The literature search was performed on 30 June 2022 and included four databases: PubMed, Web of Science, MEDLINE and Embase. The timeline restricted to twenty years, from 1 July 2002 until 30 June 2022. Keywords included “(Antimicrobial OR antibacterial OR antifungal OR antiviral) AND (eucalyptus oil OR eucalyptus OR aromadendrene OR 1,8 cineole OR globulol) AND (MRSA OR methicillin resistant staph aureus OR methicillin resistant staphylococcus aureus OR methicillin resistant s aureus)”.

4.4. Eligibility Criteria

4.4.1. Inclusion Criteria

Only full-text primary articles in English were included. All methodologies, such as vapour and broth microdilution, were included. Studies that used the oil as a whole or isolated compounds from the oil were included. Studies that used oil as the only agent or used combination of oil with other agents and various forms of oil, e.g., fruit oil and leaf oil, were all included.

4.4.2. Exclusion Criteria

Grey literature, conference abstracts, posters and review articles were excluded. Studies that used eucalyptus leaf extracts, rather than essential oil, were excluded, as were studies that tested species of Eucalyptus other than E. globulus or tested the agents against pathogens other than MRSA.

4.5. Study Selection

Titles and abstracts were reviewed and inclusion and exclusion criteria were applied to ensure only relevant articles were included, after which full text was screened to further exclude any articles that did not align with the criteria. The search selection was carried out by two independent authors (SE and PM) and conflicts were resolved by mutual consensus.

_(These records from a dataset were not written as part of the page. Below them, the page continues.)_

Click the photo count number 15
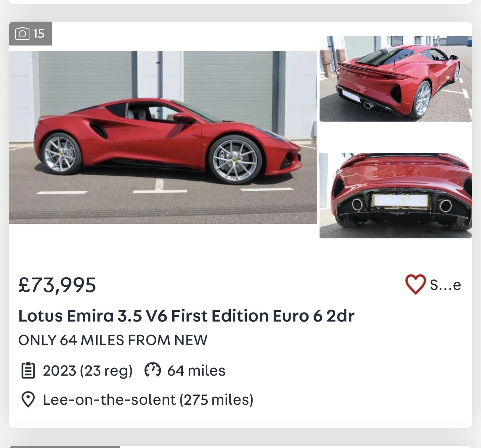pyautogui.click(x=39, y=34)
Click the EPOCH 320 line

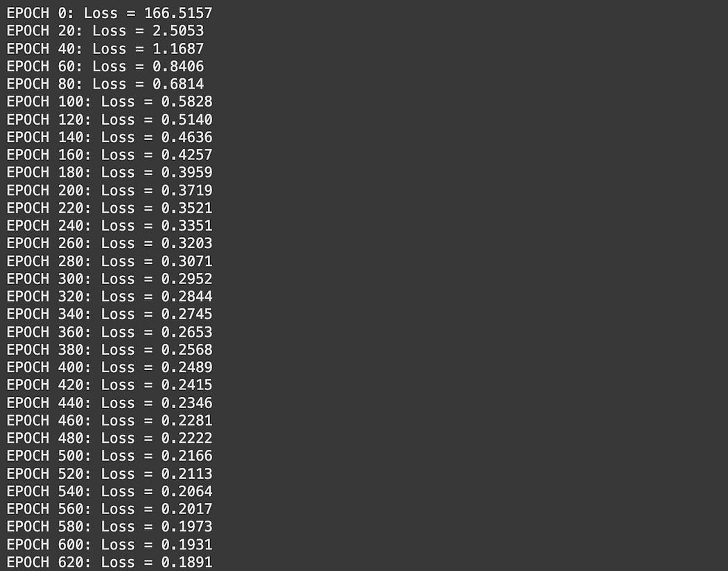[x=110, y=297]
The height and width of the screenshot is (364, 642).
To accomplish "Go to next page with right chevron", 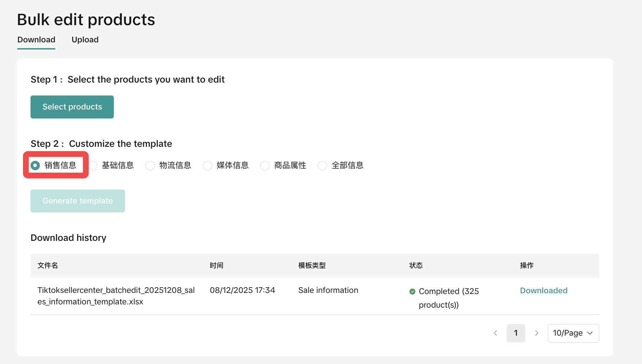I will 536,333.
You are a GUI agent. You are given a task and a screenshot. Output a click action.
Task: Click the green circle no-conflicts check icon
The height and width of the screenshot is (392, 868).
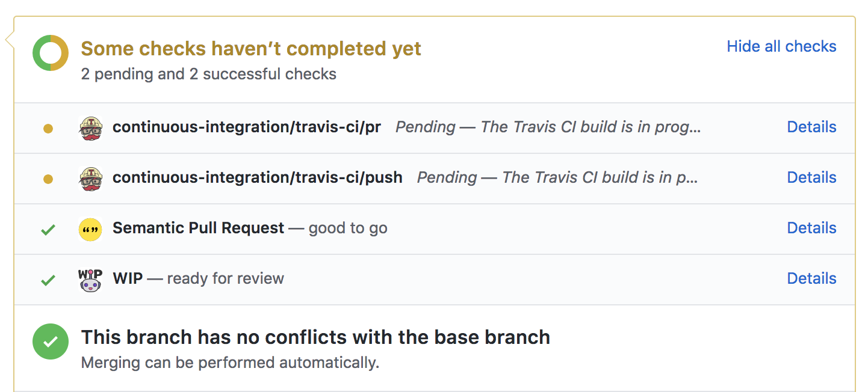(51, 341)
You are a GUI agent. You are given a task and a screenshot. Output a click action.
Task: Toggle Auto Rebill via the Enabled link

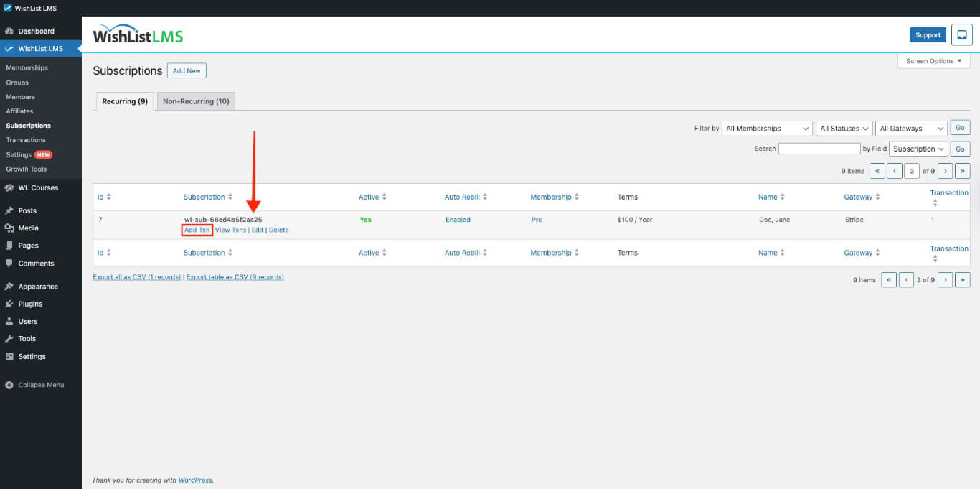tap(458, 220)
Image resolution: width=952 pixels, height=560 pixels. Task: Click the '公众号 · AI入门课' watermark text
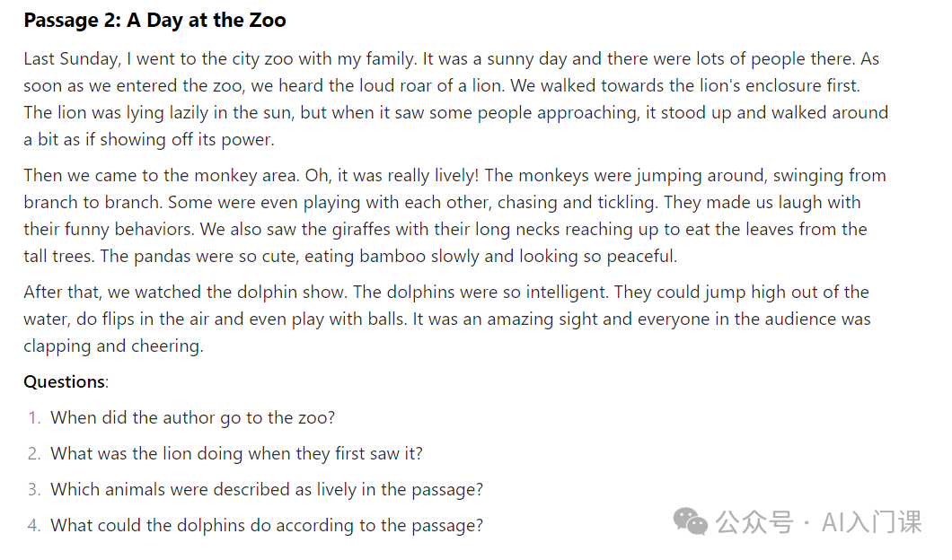click(x=818, y=521)
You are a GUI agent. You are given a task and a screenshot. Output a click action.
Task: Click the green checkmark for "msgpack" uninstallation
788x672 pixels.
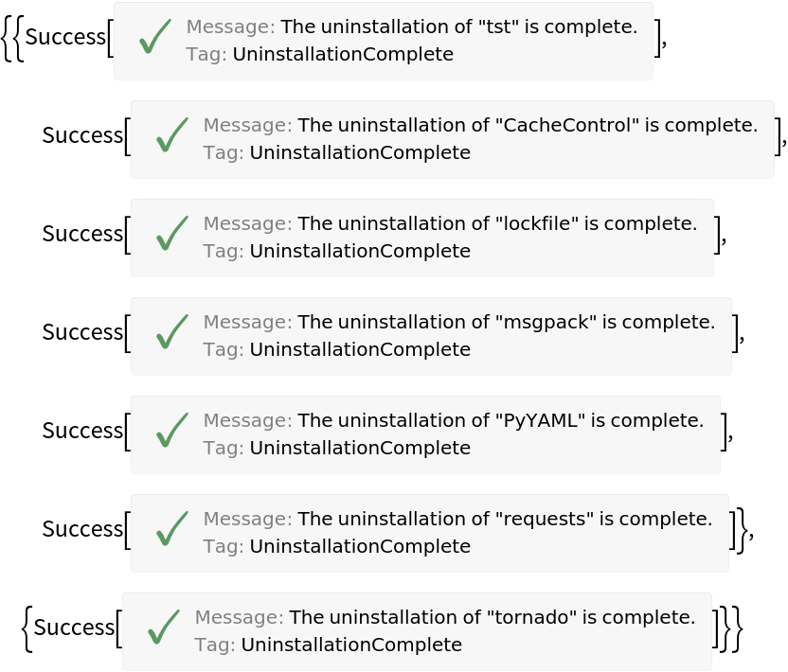pos(171,332)
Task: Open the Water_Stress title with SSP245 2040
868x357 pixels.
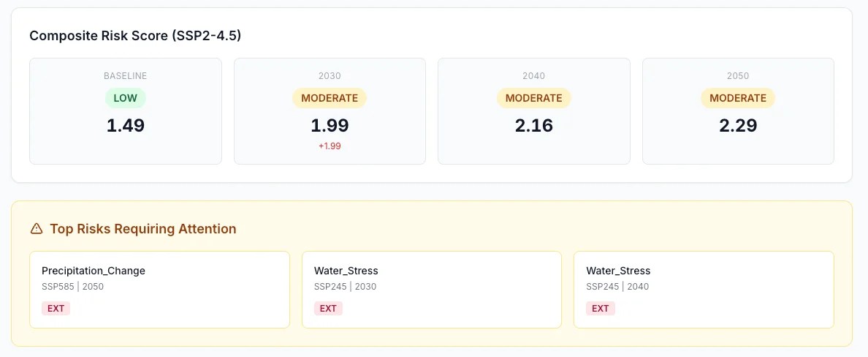Action: [x=618, y=271]
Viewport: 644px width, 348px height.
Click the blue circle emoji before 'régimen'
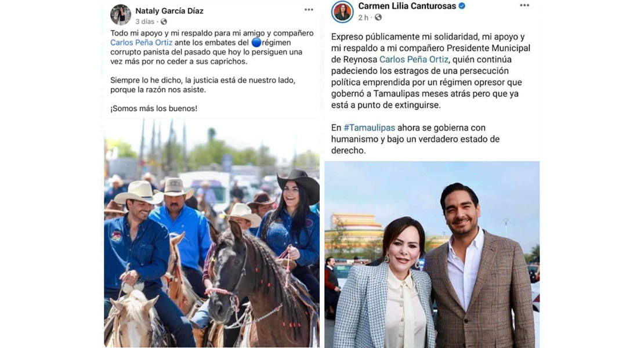[256, 42]
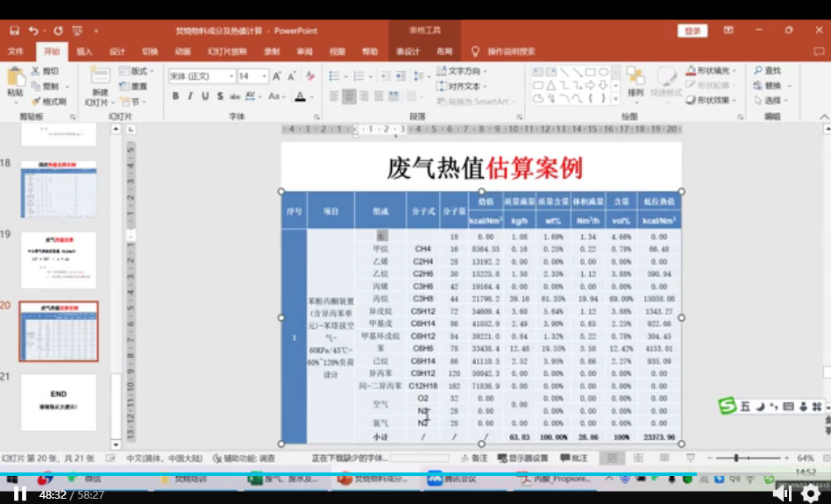Screen dimensions: 831x504
Task: Toggle Underline formatting
Action: click(204, 96)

4.6. Study Quality and Risk of Bias

Study quality was ascertained by inclusion of studies using methodologies with standardised procedures, such as CLSI guidelines.

4.7. Data Extraction

Data were extracted from the included studies and organised in a table containing information on location of study, methodology used, objectives and relevant findings.

5. Conclusions

Thus, given that the majority of studies provide evidence in the form of MIC values, zones of inhibition diameters and time–kill studies, it can be concluded that E. globulus essential oil does possess antibacterial properties against MRSA and its biofilm. Despite many variations between the values published by the studies, there seems to be consensus that eucalyptus essential oil has bactericidal properties. Additionally, the studies also demonstrate that these antibacterial properties can be enhanced by combining the oil with other agents, such as other essential oils and antibiotics. Numerous compounds have been extracted from the plant, each with varying levels of antimicrobial activity, allowing for potency to be improved through isolation and combination of such constituents. These results provide evidence that supports the potential use of eucalyptus essential oil as an antimicrobial agent to combat the rapidly evolving problem of antimicrobial-resistant bacteria. More data are needed on this topic to draw conclusive results. Additionally, adopting a more standardised approach between studies would further enhance the reproducibility and accuracy of the results.

Author Contributions

Conceptualization, P.M.; methodology, S.E. and P.M.; validation, S.E. and P.M.; formal analysis, S.E.; investigation, S.E.; data curation, S.E.; writing—original draft preparation, S.E.; writing—review and editing, S.E. and P.M.; resources, P.M.; supervision, P.M.; project administration, P.M. All authors have read and agreed to the published version of the manuscript.

Funding

This research received no external funding.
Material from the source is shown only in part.